#### [How to complete this task]
Everything from the line holding "The height and width of the screenshot is (470, 991)." through the final line of the entries below is to be written out exactly, and nothing more; leave out pictures.

#### [Provided records]
※

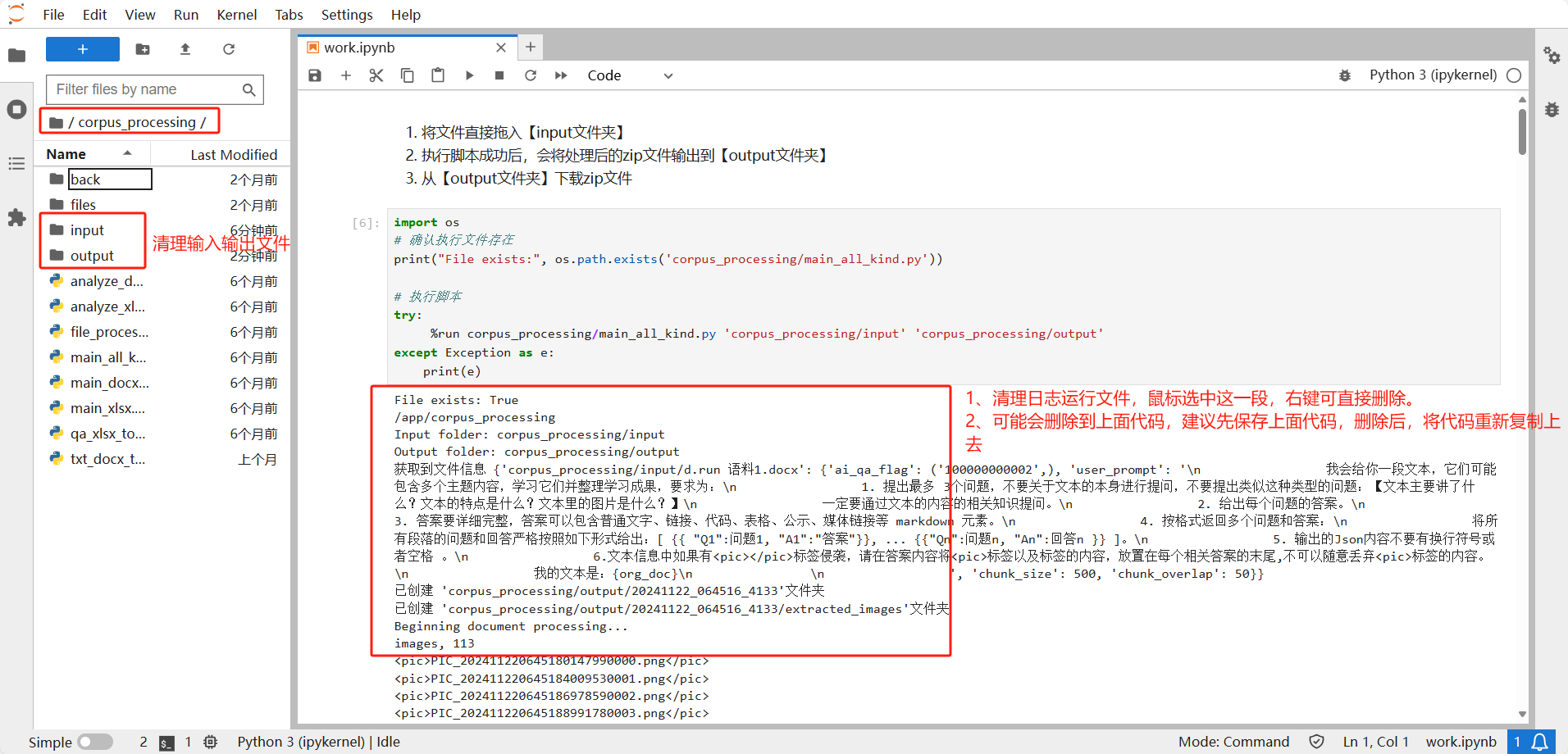1568x754 pixels.
Task: Restart the kernel with circular arrow icon
Action: 531,75
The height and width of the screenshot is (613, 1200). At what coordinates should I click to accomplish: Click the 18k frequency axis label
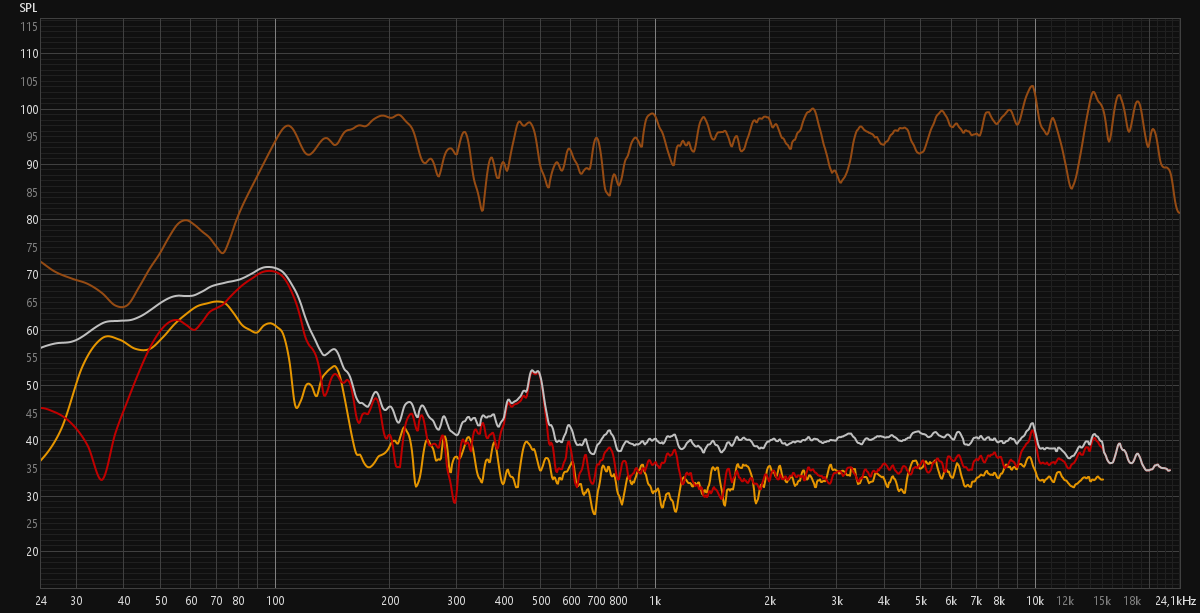[x=1132, y=601]
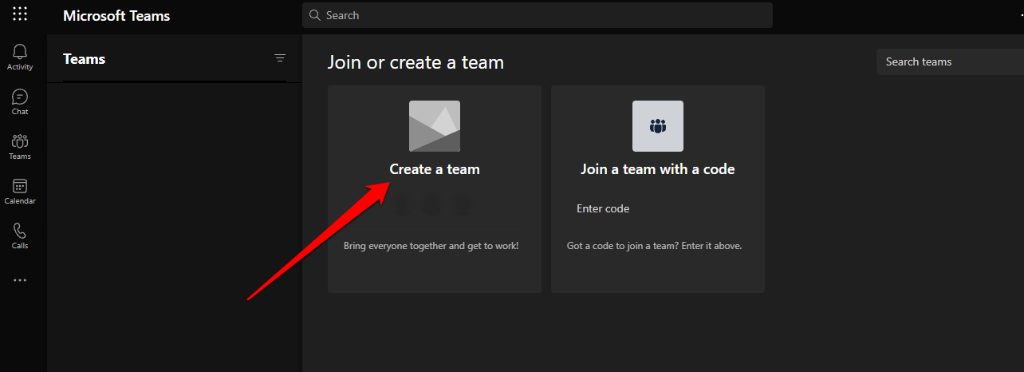Focus the Enter code field
This screenshot has width=1024, height=372.
(x=658, y=209)
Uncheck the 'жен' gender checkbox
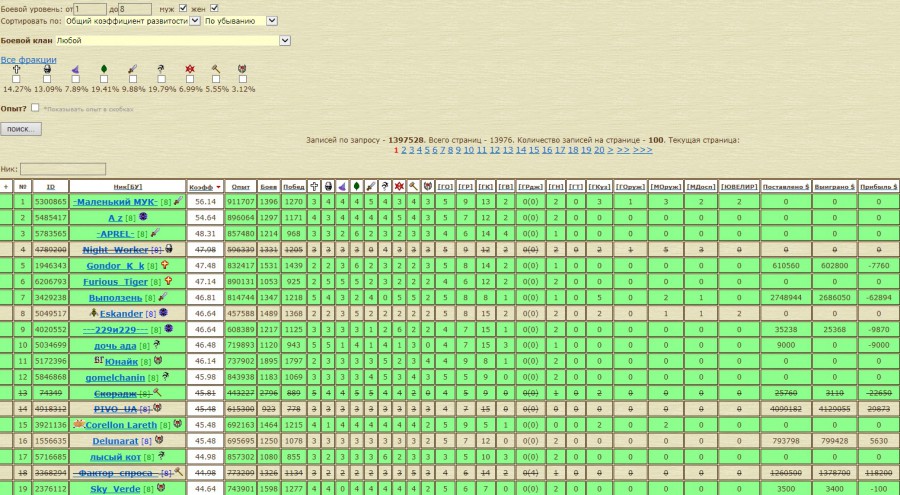The image size is (900, 495). pyautogui.click(x=215, y=8)
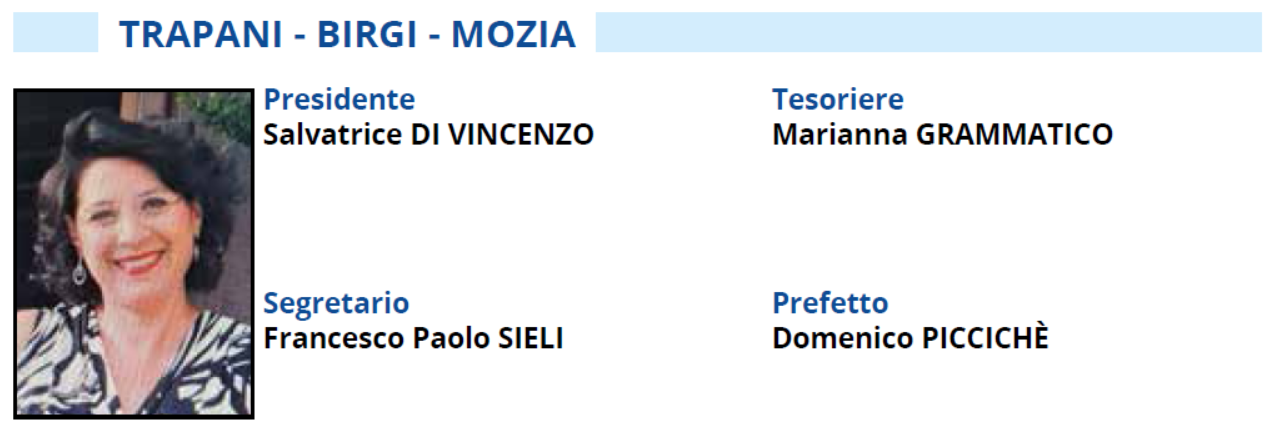Click the surname PICCICHÈ
1273x435 pixels.
point(981,337)
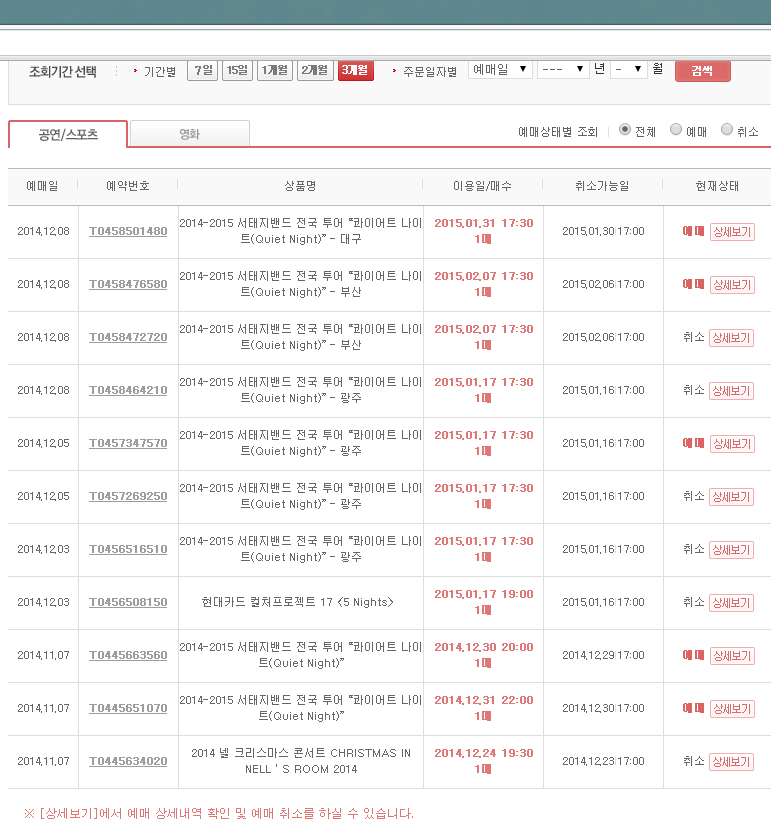View details for reservation T0457347570
Screen dimensions: 771x819
[731, 444]
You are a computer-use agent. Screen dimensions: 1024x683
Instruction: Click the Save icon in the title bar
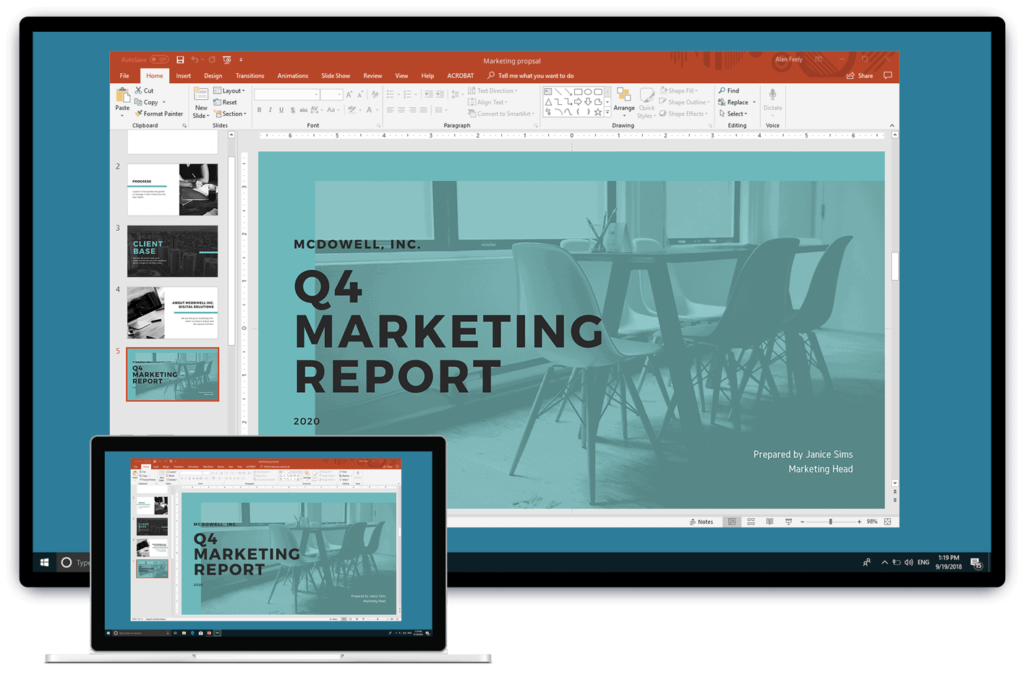[x=180, y=59]
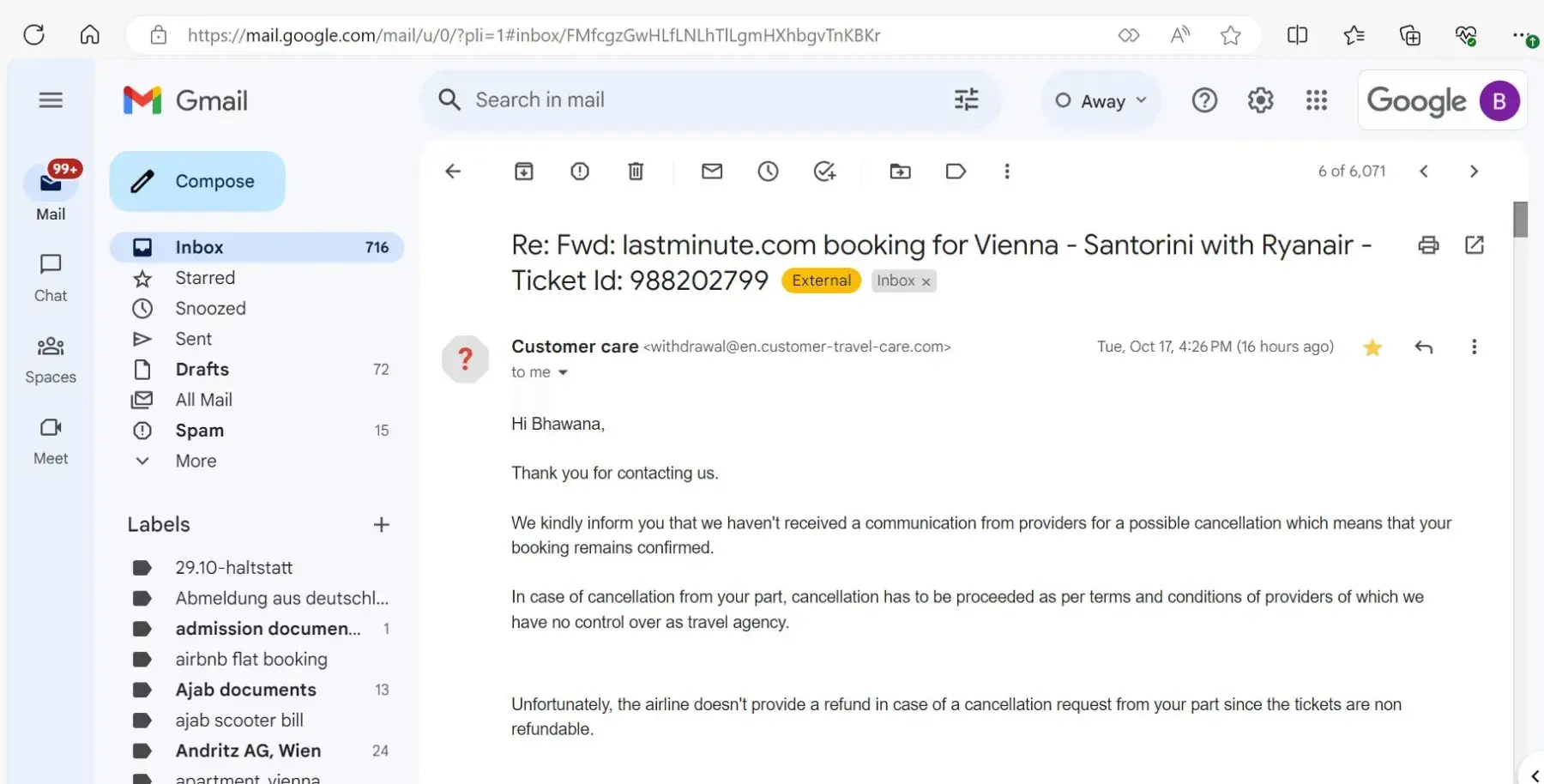This screenshot has height=784, width=1544.
Task: Snooze this email with clock icon
Action: click(768, 172)
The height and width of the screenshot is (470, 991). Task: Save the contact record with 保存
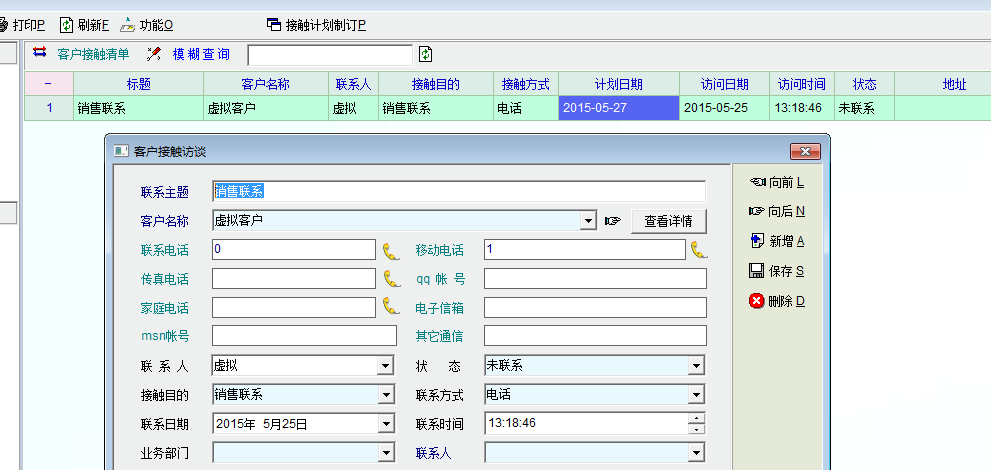click(x=777, y=271)
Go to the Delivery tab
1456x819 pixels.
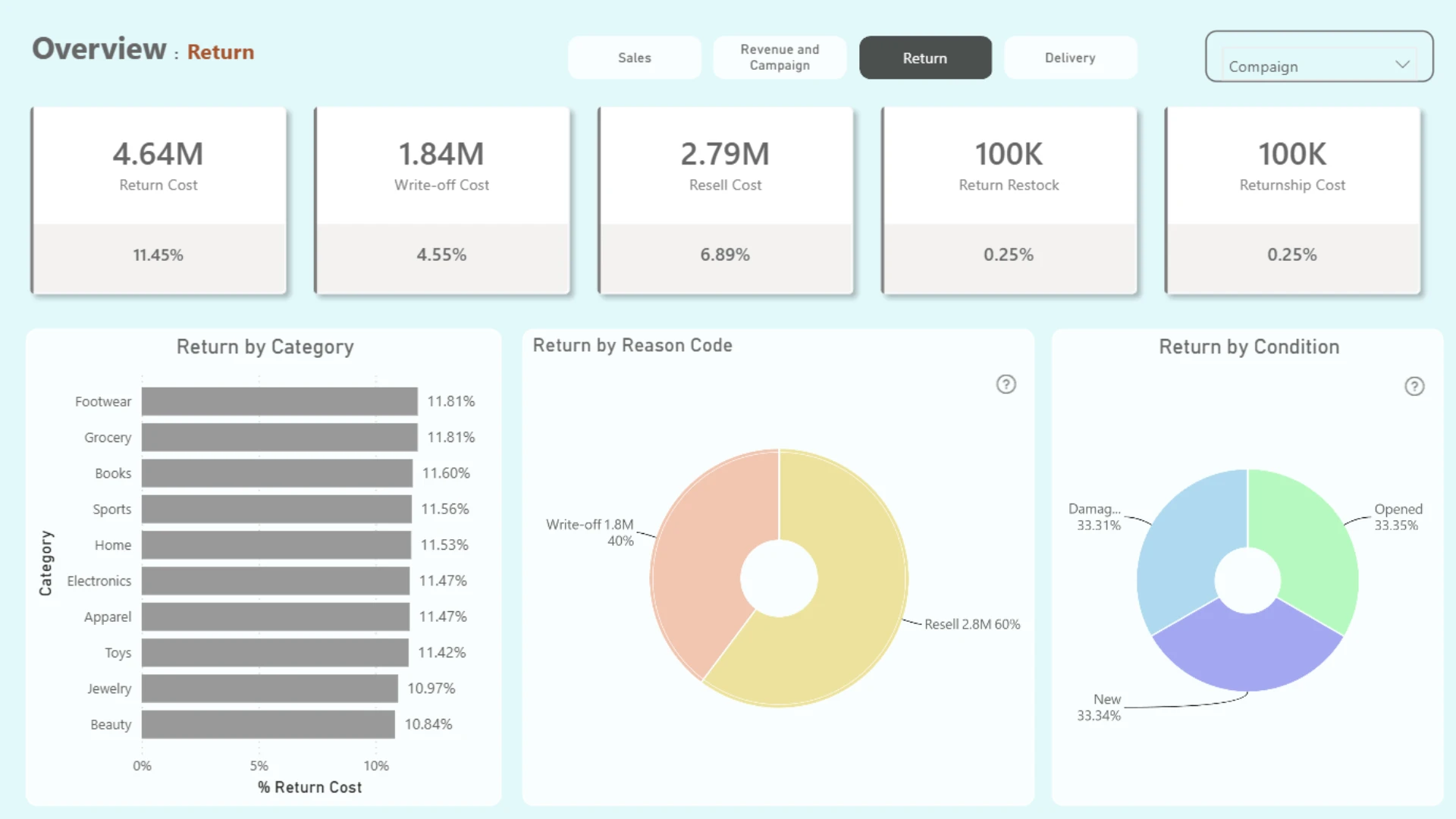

※

#### [Response box]
The height and width of the screenshot is (470, 991). Task: Save the contact record with 保存
click(x=777, y=271)
Go to the Delivery tab
1456x819 pixels.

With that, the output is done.